I think when this post started someone said they don't want to be spending $500/month?  If you go independent - you'll likely be spending that per week.  Here's what I use in my practice:
 
CRM - used to use ACT! - but it wasn't real expandable as my business grew.  If you think you'll ever have multiple offices or subadvisors I would suggest something web-based.  www.salesforce.com has one ($40/mo. or so); or do as I did, a Microsoft Exchange Server with Outlook for Web 2007.  It's every bit as exapandable and capable as ACT, but also can store document for remote access, automated backup and compliance review of staff email (essential for RIA firms).  I also picked up a Windows Smartphone that automatically synchs with the calender, etc.  Cost - $3,500 one time for software and installation.
 
Portfolio Accounting/billing/reporting - You can go on the cheap and use Investigo or IAS software, but they will require 5-10 hours per week of administration and still run a couple hundo a month.  I use Albridge Wealth Reporting, which if you are part of a b/d firm you can probably get for $200-400/month.  If you have an RIA it'll run 4 basis points per year on AUM with a minimum annual cost of $25,000.  This is completely automated, makes killer reports and keeps you highly compliant with performance reporting, billing, trade blotters and about a half dozen other reports the SEC may ask for in their routine audits.  I swear by it and it's worth every penny.  If you can't answer these two questions at every review meeting, eventually your clients will go elsewhere for the answers:


  1. How much do I have? (especially important if they have 4 or more accounts and possibly multiple custodians and reporting periods)

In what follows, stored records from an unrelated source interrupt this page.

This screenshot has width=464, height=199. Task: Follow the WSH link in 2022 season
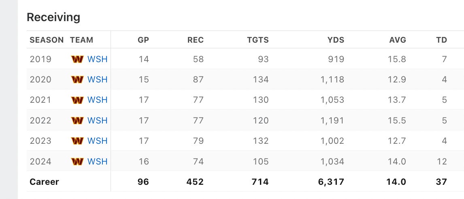tap(98, 121)
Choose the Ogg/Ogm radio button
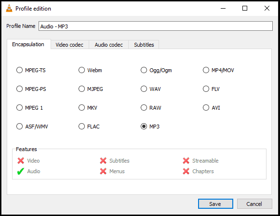The height and width of the screenshot is (216, 280). coord(144,70)
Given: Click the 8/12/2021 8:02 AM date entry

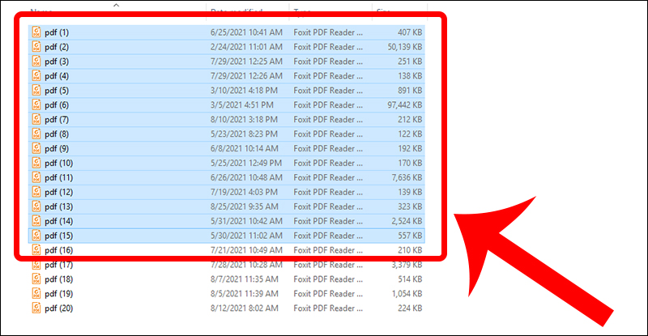Looking at the screenshot, I should (245, 308).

  2. How am I doing? (what's the performance, asset allocation and can you show them iron clad proof your fees are justified)

 
Investment Analysis - Morningstar Advisor Workstation is what I use.  Theirs cheaper versions, but the workstation is web-based and has all the modules including variable life/annuities and SMA's.  I think I pay around $2,500 per year for this and it's helped close many a large client over the years.
 
Financial Plans - I don't do a lot of these, so I've only used a few programs.  Currently I use IncomeMax from Cygnus software.  It's easy, affordable and delivers for about $400/year.
 
Other essentials for the newly indepenent are:

  1. A credible website with private e-mail (I never take anyone seriously who used hotmail, yahoo, gmail, etc.)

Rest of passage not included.